Embora defendendo os princípios gerais da liberdade e do que então se denominava o direito da autodeterminação dos povos, o Brasil atrelou a sua política africana aos interesses de Portugal, à época sob a ditadura salazarista, o que significou, na prática, uma série de votos de abstenção, nas Nações Unidas, em favor da manutenção do domínio luso na chamada África Portuguesa, que compreendia Angola, Moçambique, Guiné Bissau, Cabo Verde, São Tomé e Príncipe, sem qualquer preocupação de caráter humanitário ou com as implicações geopolíticas dessa posição. Em suma, sem a consciência do que tal poderia representar para um país com pretensões a um papel de liderança no hemisfério sul. Eu mesmo sofri, na própria pele, os reflexos dessa "política, perseguido em meu próprio país por obra e graça" da PIDE a terrível polícia política de Salazar, então com livre trânsito, para defender, no Brasil, os interesses escusos da atrasada classe dominante portuguesa.

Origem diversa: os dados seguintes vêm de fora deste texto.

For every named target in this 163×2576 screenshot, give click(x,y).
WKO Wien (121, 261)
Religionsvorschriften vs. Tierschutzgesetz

Infelizmente, foram os interesses materiais - disfarçados por um discurso hipócrita que apelava às afinidades étnico-históricas - os responsáveis pela radical transformação da política africana do Itamaraty, em meados da década de 70. Não por coincidência no justo momento em que os portugueses eram expulsos, pela força das armas de suas "colônias" africanas, que eles - tal como todos os "colonizadores" europeus - haviam ajudado, de todas as formas, a subdesenvolver. Com o esperto reconhecimento, pelo Brasil, do governo revolucionário de Angola, nascia o "pragmatismo responsável", termo que expressa, com toda a eloqüência, a verdadeira motivação dessa guinada de 180 graus, que teve, pelo menos, o mérito de atualizar a política externa do País, colocando-a em dia com as modernas tendências da política internacional e abrindo as portas a uma aproximação menos oportunista com o continente africano.

Desde então, o Brasil tem ampliado bastante as suas relações com os países africanos de maneira geral e em particular com os de língua oficial portuguesa, favorecido pela posição geográfica e pelo grau de desenvolvimento de sua economia, que o coloca, nesse sentido, em posição vantajosa até mesmo quando comparado com os Estados Unidos ou as nações da Europa. Explica-se: os produtos elaborados ou aperfeiçoados no Brasil, país tropical ainda em via de desenvolvimento, atendem muito melhor às necessidades dos africanos do que os produtos "de ponta", oriundos do mundo desenvolvido, planejados para um mercado muito diferente daquele que caracteriza a maior parte da África. É a chamada "tecnologia intermediária", o grande trunfo do Brasil nas suas relações comerciais com o chamado Terceiro Mundo.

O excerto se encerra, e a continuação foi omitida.